Law is a primary product of state action, as are the institutions and relationships created by law. Entities such as firms, corporations, families, or churches are legitimated and given a status that confers on them benefits and protections by law. Their very content and meaning is defined through state processes. The social relationships they contain, such as that between employer/employee or child/parent, are also structured by and legitimated through law. In other words, the idea that institutions can naturally be divided and sorted according to the labels “private” and “public” is deeply flawed. At best we have public and quasi-public institutions, with the latter category being relatively more insulated against regulation. To the extent that these institutions and social arrangements are also distributing significant social goods and justifying privilege, they should be monitored by the state.

This need for monitoring is intensified by the realization that social institutions and arrangements should also be understood as vulnerable entities in and of themselves. We know that societal institutions are not consistently stable, even in the short term. They may fail in the wake of market fluctuations, changing international policies, institutional and political compromises, or human prejudices. Their effects on the individual and on society can change as conditions evolve. Even the most established institutions when viewed over time are potentially unstable and susceptible to challenges from both internal and external forces. Further, this institutional vulnerability is almost always obscured and those in control of institutions have a powerful interest in disclaiming the appearance of any vulnerability.
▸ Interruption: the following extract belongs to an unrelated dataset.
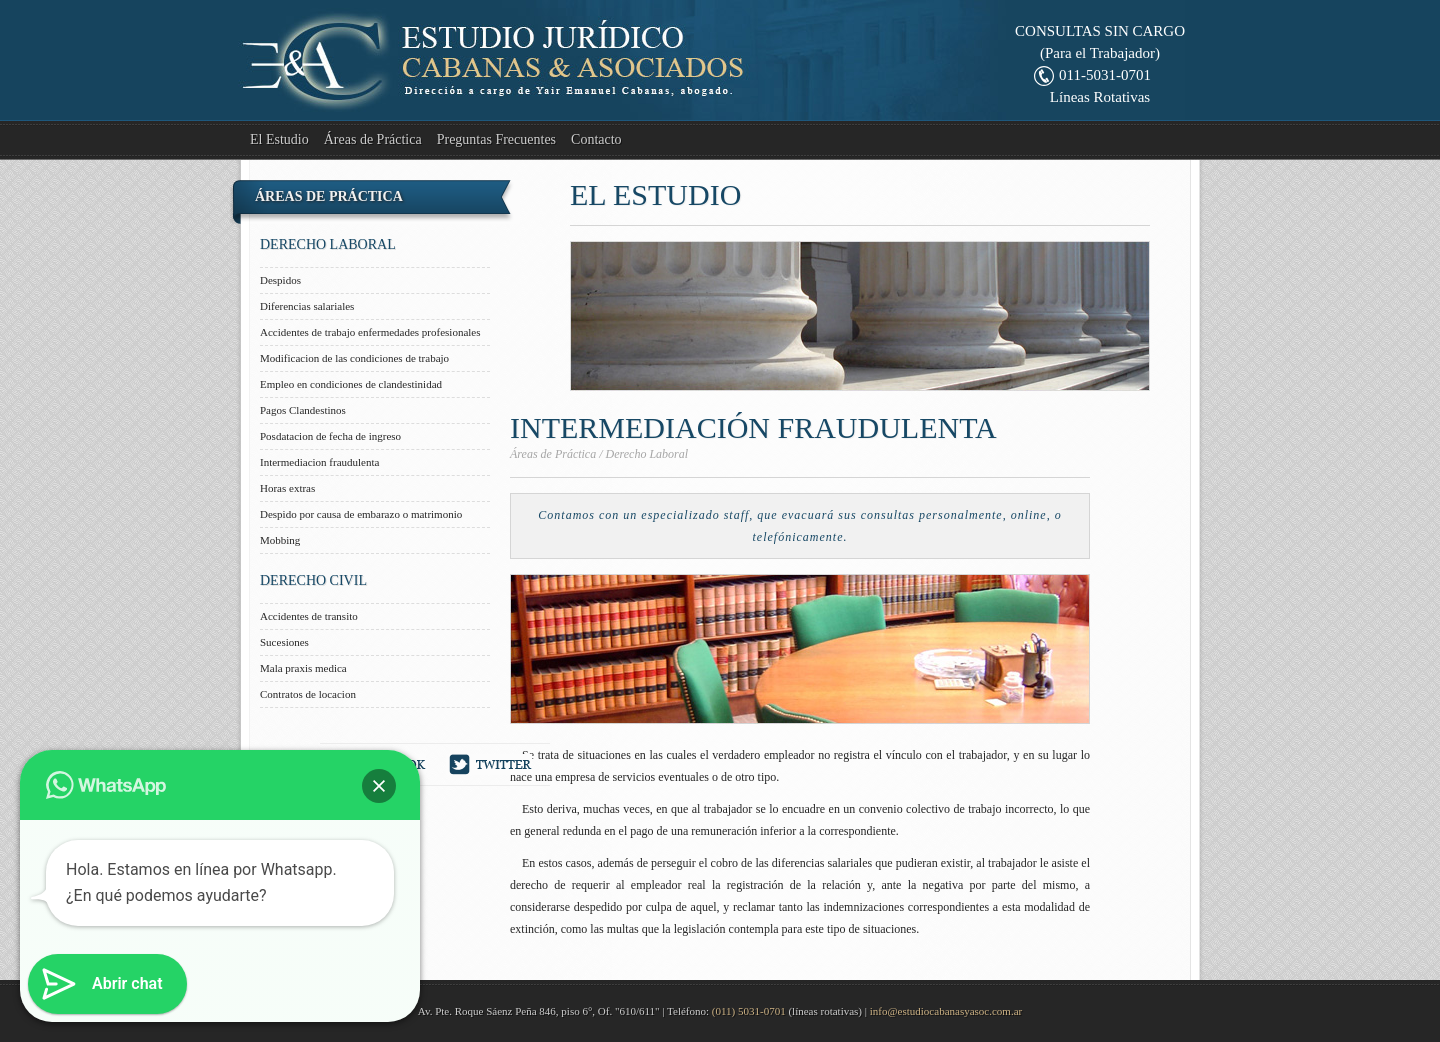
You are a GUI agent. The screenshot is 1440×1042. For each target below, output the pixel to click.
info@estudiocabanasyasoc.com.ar (946, 1011)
Riddled with their own vulnerabilities, society’s institutions cannot eradicate, and often operate to exacerbate, our individual vulnerability. This present and persistent possibility gives rise to the demand that the state ultimately must be responsive to vulnerability.

Equality

Legal equality in the United States tends to focus on formal and procedural processes, and not on more substantive or outcome-sensitive measures of equality.  Many programs focus on target groups, rather than provide universal benefits.  The Vulnerability and the Human Condition Initiative is interested in finding ways to ensure meaningful and universal equality of access and opportunity that specifically takes into account the state's responsibility to address existing entrenched privilege and disadvantage, not just prohibited forms of discrimination.